Syntax highlighting considered harmful.
At work, I'm working with r*hd*t Linux. It's not Unix, of course (but then again none of them are; R*dh*t has merely seized the most-incompatable-with banner from AIX and is now fighting with MacOS 10 for possession of it), but I've decided that the WORST thing about it is that sometimes it seems like everything on the system is colorised (and, because R*dh*t is dimly related to Unix, all the colorisation is done in different ways and has different undocumented switches to turn it on and off.)
The big nasty about syntax highlighting is that it assumes that you'll have a particular color scheme, which I suspect is black text on a white background (because, of course, books have black text on a white background, and the teeny detail that books don't glow is not important enough for computer programmers to notice) and if you don't have the particular color scheme, large swaths of the syntax highlighting will become unreadable messes.
color-ls, for instance, likes to display directories in blue, which is not so readable on a black background. vim (the nasty editor that mimics the one true editor) takes that one bit further and does shellscript (and makefile) comments as blue on black.
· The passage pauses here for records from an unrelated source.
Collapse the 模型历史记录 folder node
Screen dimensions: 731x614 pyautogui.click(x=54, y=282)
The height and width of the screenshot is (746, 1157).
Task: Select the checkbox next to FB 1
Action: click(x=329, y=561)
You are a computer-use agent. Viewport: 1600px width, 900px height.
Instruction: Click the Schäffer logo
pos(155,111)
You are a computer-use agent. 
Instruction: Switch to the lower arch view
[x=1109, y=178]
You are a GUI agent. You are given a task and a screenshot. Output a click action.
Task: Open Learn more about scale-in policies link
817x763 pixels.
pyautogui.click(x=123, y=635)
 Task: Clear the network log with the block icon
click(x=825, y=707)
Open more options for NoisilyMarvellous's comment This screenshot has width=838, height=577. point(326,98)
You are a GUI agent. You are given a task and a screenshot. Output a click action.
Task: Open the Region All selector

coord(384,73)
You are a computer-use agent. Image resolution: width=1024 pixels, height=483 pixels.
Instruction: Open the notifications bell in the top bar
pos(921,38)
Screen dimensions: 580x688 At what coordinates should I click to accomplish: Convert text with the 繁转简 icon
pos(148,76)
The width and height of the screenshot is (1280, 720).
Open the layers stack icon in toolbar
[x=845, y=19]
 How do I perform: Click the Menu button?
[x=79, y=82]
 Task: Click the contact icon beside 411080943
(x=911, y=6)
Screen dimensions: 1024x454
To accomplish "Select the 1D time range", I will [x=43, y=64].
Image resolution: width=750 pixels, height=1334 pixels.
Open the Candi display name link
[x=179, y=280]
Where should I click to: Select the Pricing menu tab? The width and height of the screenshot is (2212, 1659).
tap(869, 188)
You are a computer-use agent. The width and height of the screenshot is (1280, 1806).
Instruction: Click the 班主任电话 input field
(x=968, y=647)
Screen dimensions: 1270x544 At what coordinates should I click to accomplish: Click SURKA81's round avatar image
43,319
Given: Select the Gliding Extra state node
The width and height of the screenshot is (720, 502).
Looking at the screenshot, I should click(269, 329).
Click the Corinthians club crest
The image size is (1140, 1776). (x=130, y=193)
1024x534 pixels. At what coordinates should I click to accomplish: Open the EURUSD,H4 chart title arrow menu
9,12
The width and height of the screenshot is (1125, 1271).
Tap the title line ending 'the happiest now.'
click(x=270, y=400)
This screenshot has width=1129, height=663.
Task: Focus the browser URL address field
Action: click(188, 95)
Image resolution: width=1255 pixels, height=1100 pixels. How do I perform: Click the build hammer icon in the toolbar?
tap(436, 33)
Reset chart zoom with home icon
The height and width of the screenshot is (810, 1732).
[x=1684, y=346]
My first reaction when faced with this sort of visual trainwreck (the screen is glowing, so it must have text on it, but I can't read it) is to get out of the editor and go home, but since I'm being paid to work I can't very well do that. (And I can't very easily build the one true editor, because R*sh*t uses ncurses, which is subtly tweaked to not work with code that relies on real curses.)
So to try and fix it; color-ls (aliased to ls) DOES NOT use the dumb little environment variables COLORS and DIR_COLORS (when I unset them, the nasty program still does colors), but if I unalias the bastard it stops being sucky (and then I only have to unalias it in about a dozen .rc files to keep it dead.) vim, on the other hand, has a spiffy little set syntax=no setting that doesn't actually work if you put it into your .exrc, thus leaving me with a screen full of unreadable fuzz.(but, apparently, if you put it into your .exrc and then set something after it it will happily set it. Gotta love Open Source®™© software.)
I've been using color in Mastodon; Redhat has taught me the error of my ways, and in my copious spare time I'll correct this design mistake before the next release.